As the coronavirus continues to ravage the U.S. in 2020, many hospitals are facing shortages of other opioid drugs and AcelRx is marketing Dsuvia as an effective opioid for when patients need intubation.
There’s no evidence so far that the medication has made its way to the black market, or that it is being mixed with other drugs at this time, like we’ve seen with fentanyl being mixed with Xanax or Norco on the street.
Proponents of Dsuvia believe there are safeguards to protect that from happening, but others aren’t so sure.
Andrew Kolodny, medical director at the Opioid Policy Research Collaborative at Brandeis University, told Yahoo News, that the protections set forth by the FDA, that the medication only be administered in “medically supervised settings,” is vague.

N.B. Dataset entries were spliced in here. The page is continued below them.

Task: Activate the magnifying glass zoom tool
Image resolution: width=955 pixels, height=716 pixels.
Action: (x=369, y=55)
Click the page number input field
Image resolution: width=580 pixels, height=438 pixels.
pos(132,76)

“[AcelRx] isn’t likely to just sit on their hands and hope that doctors prescribe this new product that they’ve invested millions in,” Kolodny said in the interview. “They will do everything they can to see a return on their investment.”
Opioid Epidemic By the Numbers
Below are two infographics from the U.S. Dept. of Health and Human Services that show heroin and opioid use and deaths from 2016 and 2018.
While the numbers show usage has dropped, overdose deaths have continued to rise, despite efforts to educate the public through the use of media reporting and awareness campaigns designed to inform people of the dangers.
Much of the overdose problem stems from the availability of stronger drugs that are mixed with others to boost the potency on the street.
Fentanyl is one of the biggest threats, but others such as Carfentanil have also shown to be problematic.
These stronger analogues pose a grave danger because many users don’t know what they are ingesting, or that the higher potency poses a risk. In fact, may dealers often do not know exactly what they are selling to others.
There haven’t been any reports about Dsuvia being available on the street or black market yet, so only time will tell if it becomes a similar problem as some of the other high-potency drugs that have caused fatal overdose issues in the United States and around the world.
We can only hope that Dsuvia remains out of the public access and that similar high-strength drugs remain so as well.
Just when the opioid epidemic begins to show signs of retreating, we learn about another potential new drug that may fuel the fire once again.